» **WHAT THE TASK REQUIRES**:
Reproduce the transcript excerpt below word for word.

» **SUPPLIED PASSAGE**:
What did you say to Gary? --- Then, basically, by then I was in need of money and I just said “look, Gary, you know, I believe that. If you can give me 10 million ..... $10,000 a week, and then that way at least that will give you a chance to raise the funds. But I won’t go into non-compete, that’s going to be my security for the remainder of what you signed and what you said”, your Honour. Because at that time as well, he didn’t want the trucks no more. … it was just basically the business.
…
And what did Gary say in response to you saying you would take 10 million clear, etcetera. What did he say? --- He said to me “look, write up that part of the deal and - - -
Write up what part of the deal? --- The what we, like, spoke about.
Yes? --- For the first part. He said “look, you know, I always honour what I sign. Just send me something so I can get this deal to move. But I will honour you”. Like, you know, “I will make this work”, you know. And that’s why I believed in him.
“I will honour you, I will make you sweet”, is that … what you said? --- “I will honour you”. “I will honour you”. Like, “I will make this right, I will - - -
“Make this right”? --- Yes. Sorry.

» **GIVEN MATERIAL**:
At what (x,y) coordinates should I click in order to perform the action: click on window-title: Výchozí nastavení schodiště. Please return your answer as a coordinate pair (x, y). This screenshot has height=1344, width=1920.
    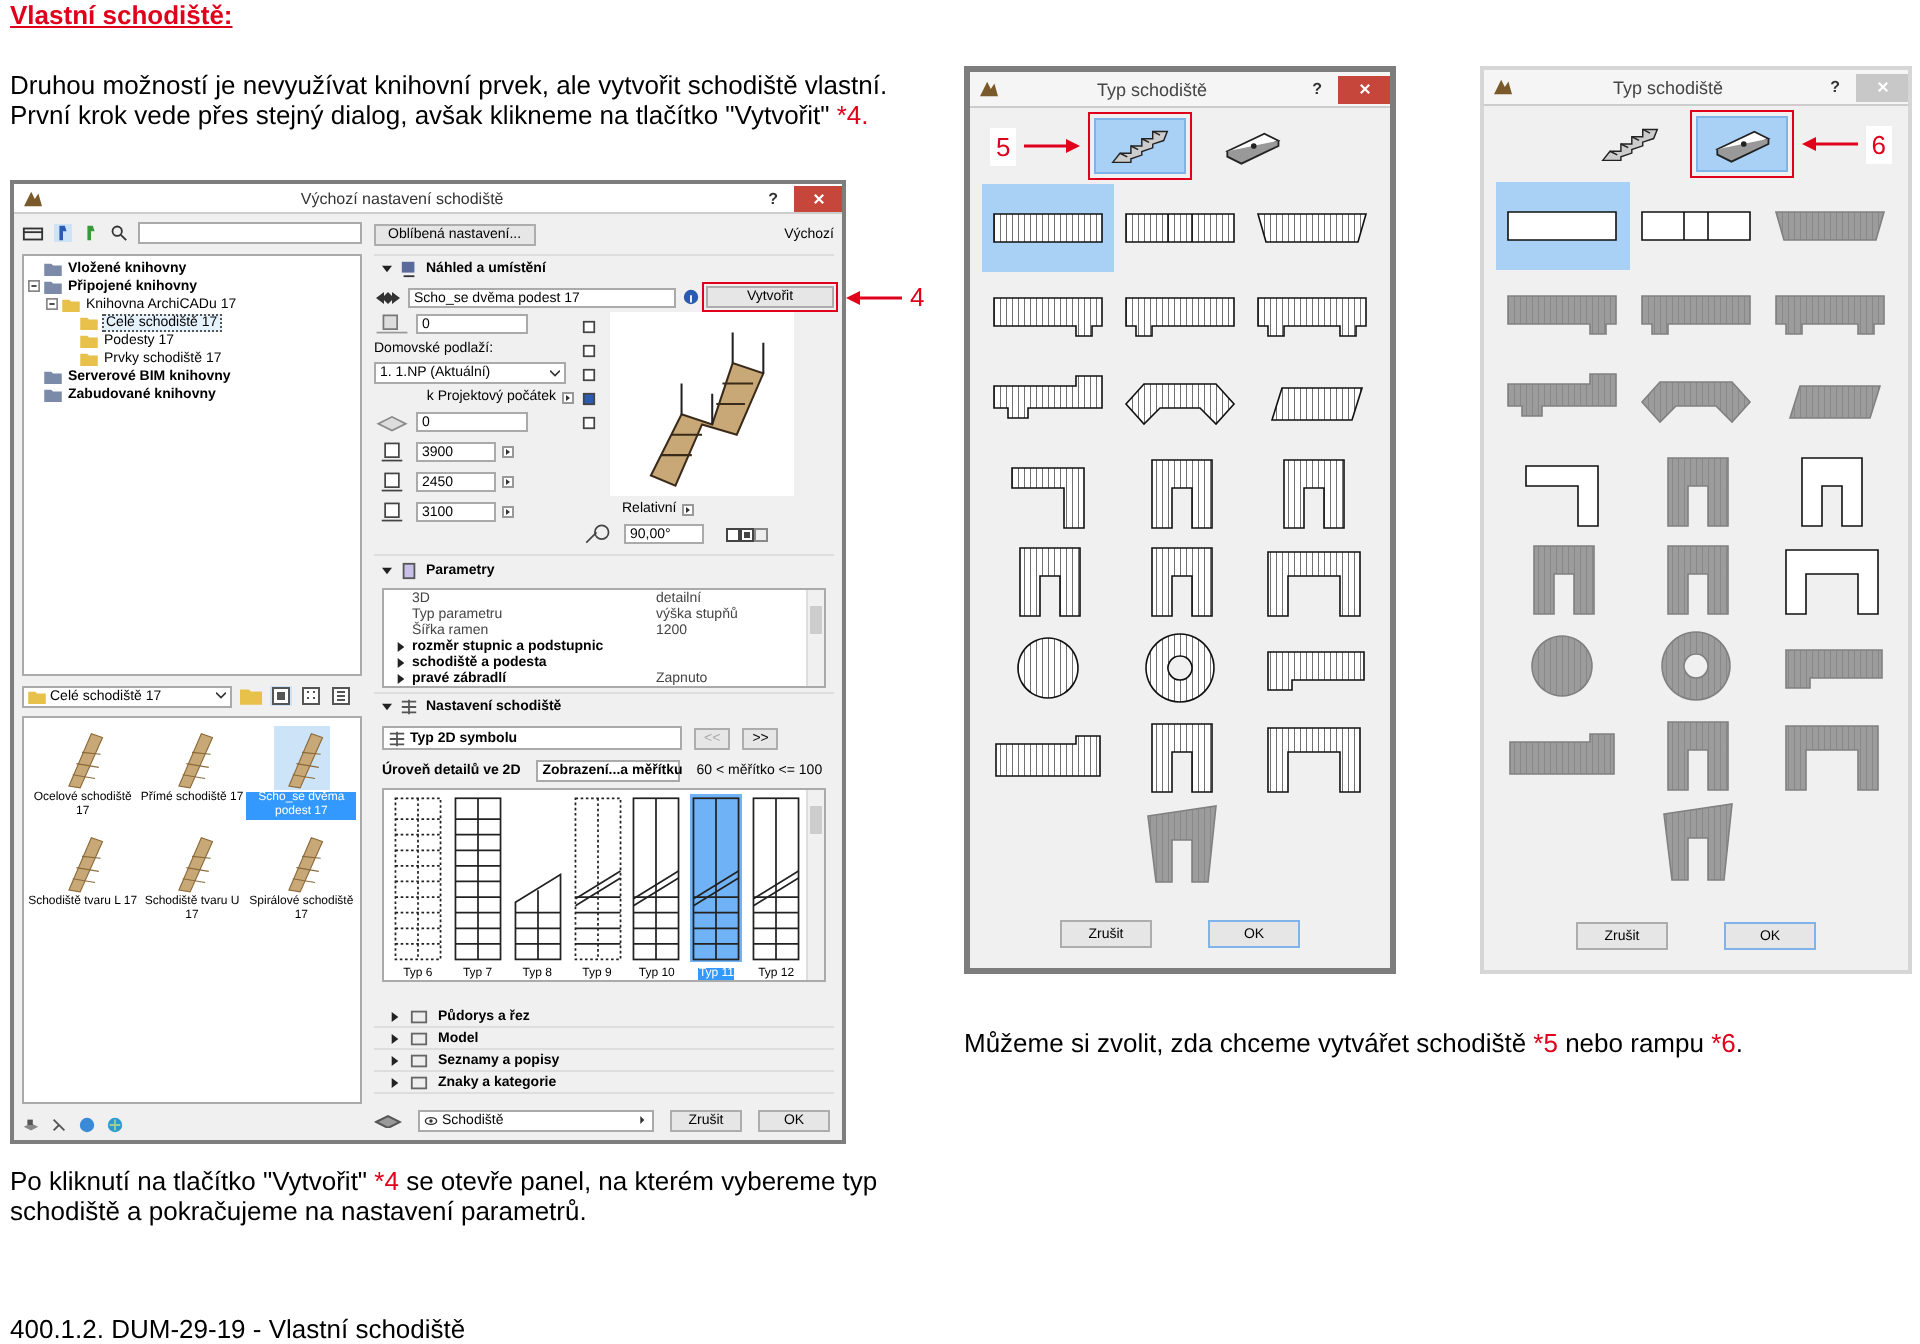
    Looking at the image, I should click on (402, 198).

» **WRITTEN RESPONSE**:
What did you say to Gary? --- Then, basically, by then I was in need of money and I just said “look, Gary, you know, I believe that. If you can give me 10 million ..... $10,000 a week, and then that way at least that will give you a chance to raise the funds. But I won’t go into non-compete, that’s going to be my security for the remainder of what you signed and what you said”, your Honour. Because at that time as well, he didn’t want the trucks no more. … it was just basically the business.
…
And what did Gary say in response to you saying you would take 10 million clear, etcetera. What did he say? --- He said to me “look, write up that part of the deal and - - -
Write up what part of the deal? --- The what we, like, spoke about.
Yes? --- For the first part. He said “look, you know, I always honour what I sign. Just send me something so I can get this deal to move. But I will honour you”. Like, you know, “I will make this work”, you know. And that’s why I believed in him.
“I will honour you, I will make you sweet”, is that … what you said? --- “I will honour you”. “I will honour you”. Like, “I will make this right, I will - - -
“Make this right”? --- Yes. Sorry.